Enkidu'nun esaretine ilişkin hikâyeler, günümüze ulaşan beş Sümer edebiyatında anlatılır ve Enkidu'yu Gılgamış'ın arkadaşı olarak tanımlayan edebi eserlerde Gılgamış'ın esirinden yakın bir yoldaşa dönüşür. Destanda Enkidu, halkına zulmeden kral Gılgamış'a rakip olarak yaratılır, ancak onlar arkadaş olurlar ve canavar Humbaba ile Cennet Boğasını birlikte öldürürler; bu yüzden Enkidu cezalandırılır ve erken ölen kudretli kahramanı temsil ederek ölür. Enkidu'nun derin ve trajik kaybı, Gılgamış'a tanrısal ölümsüzlüğü elde ederek ölümden kaçma arayışına derinden ilham verir.[3][4]

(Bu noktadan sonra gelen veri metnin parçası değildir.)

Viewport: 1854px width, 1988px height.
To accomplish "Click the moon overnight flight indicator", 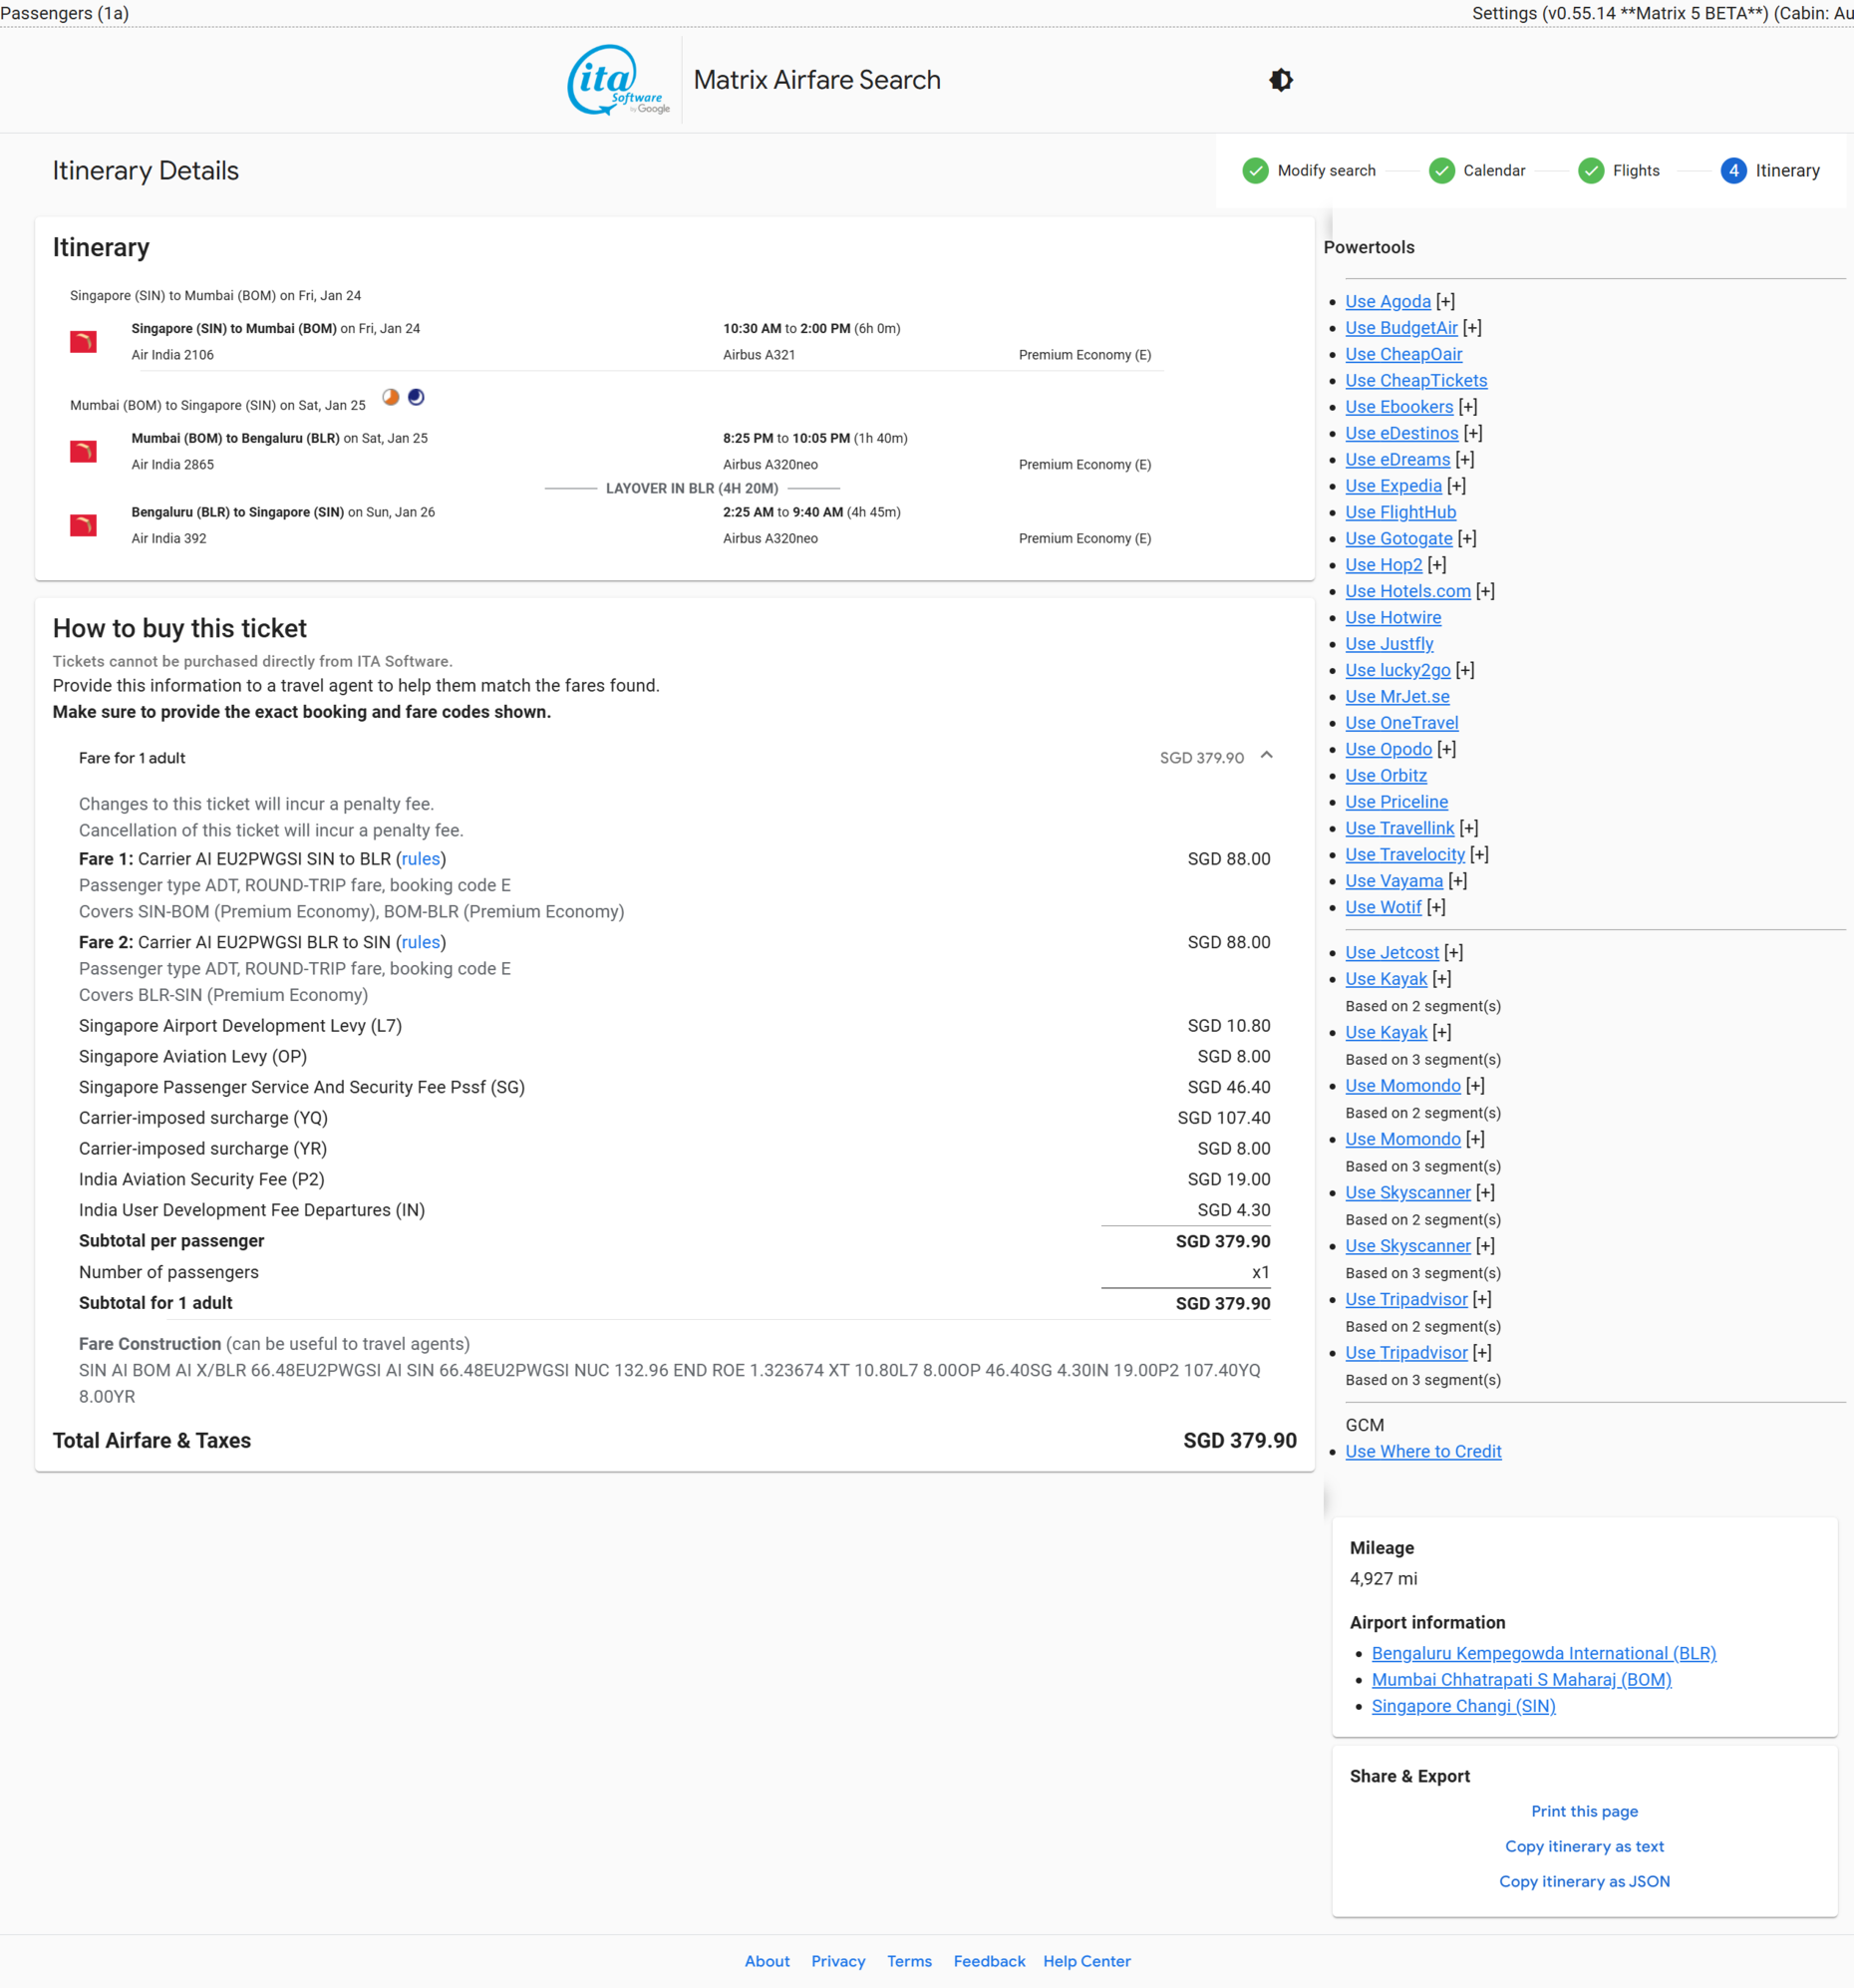I will 415,397.
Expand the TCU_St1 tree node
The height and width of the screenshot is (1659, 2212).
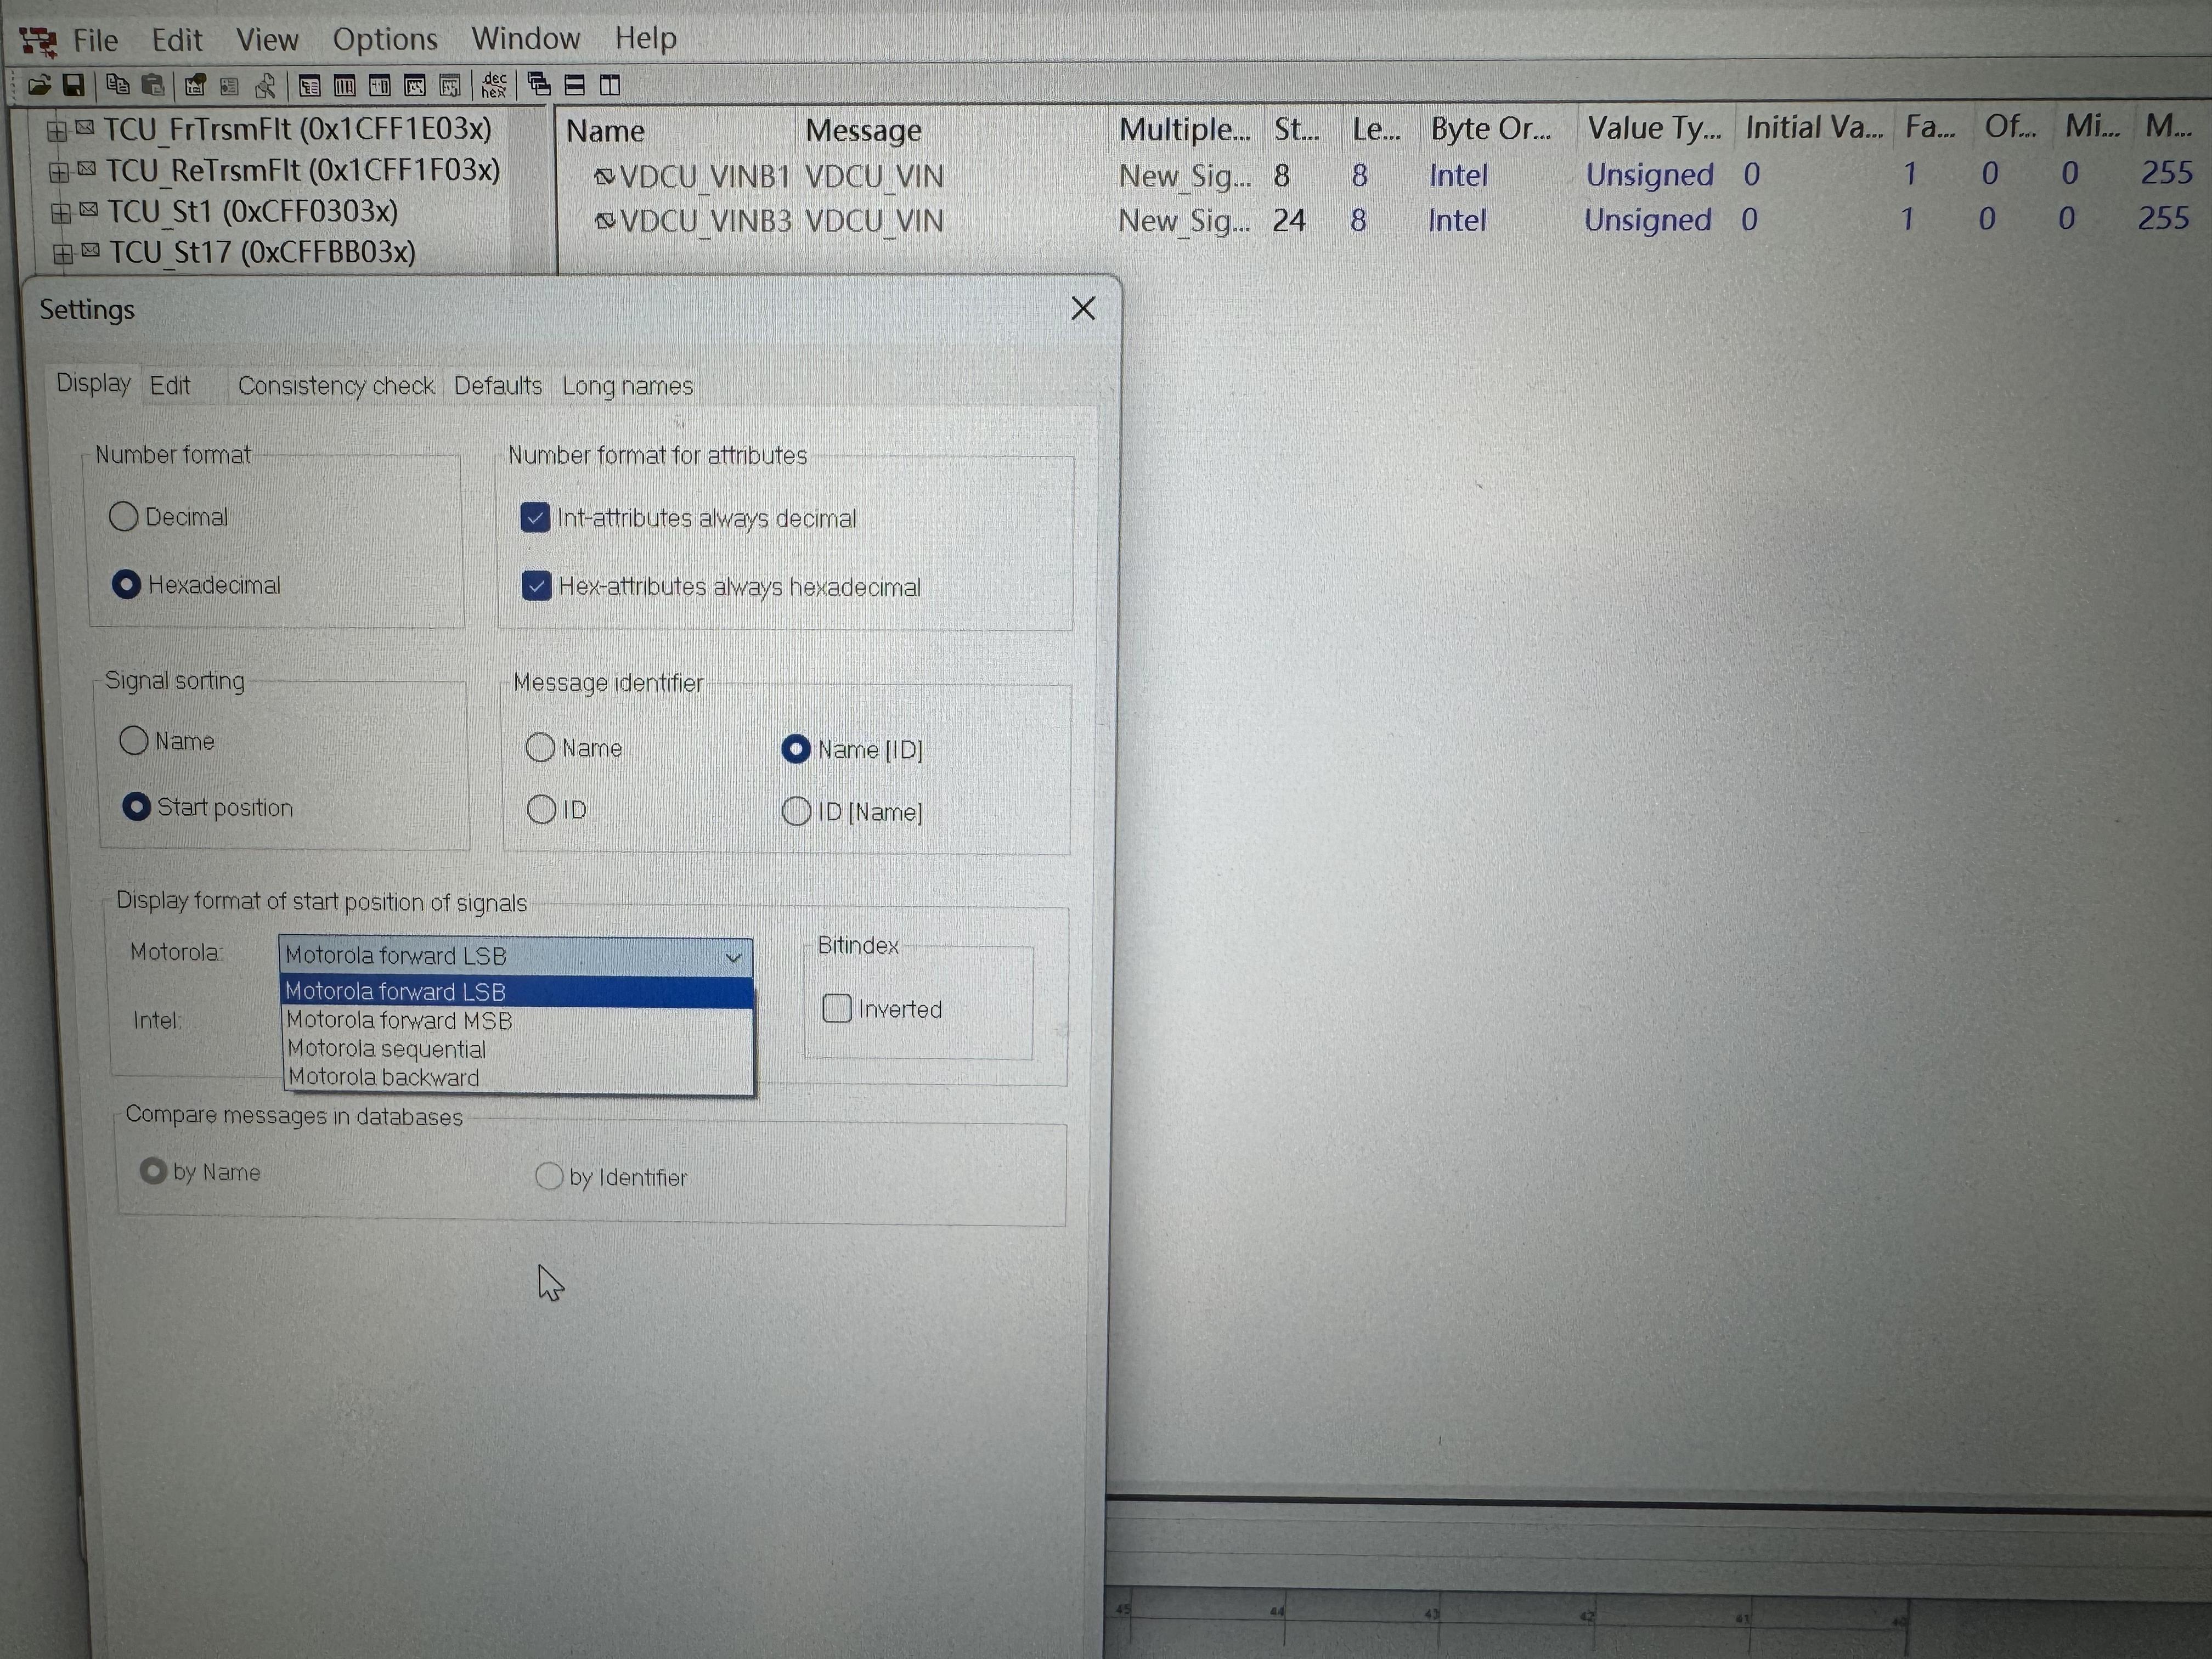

Enkidu'nun Gılgamış'la ilgili hikâyeler dışında neredeyse hiçbir varlığı yoktur. Şu anki bilgimize göre, o hiçbir zaman tapınılacak bir tanrı olmadı ve antik Mezopotamya'nın tanrı listelerinde de yer almıyor. Ağlayan bir bebeği susturmayı amaçlayan Paleo-Babil döneminden kalma bir duada yer alıyor gibi görünüyor; bu metin aynı zamanda Enkidu'nun, destandaki gece çobanı rolüyle, geceleri zamanın geçişinin ölçümünü belirlemede yer aldığı kabul edilir.[5]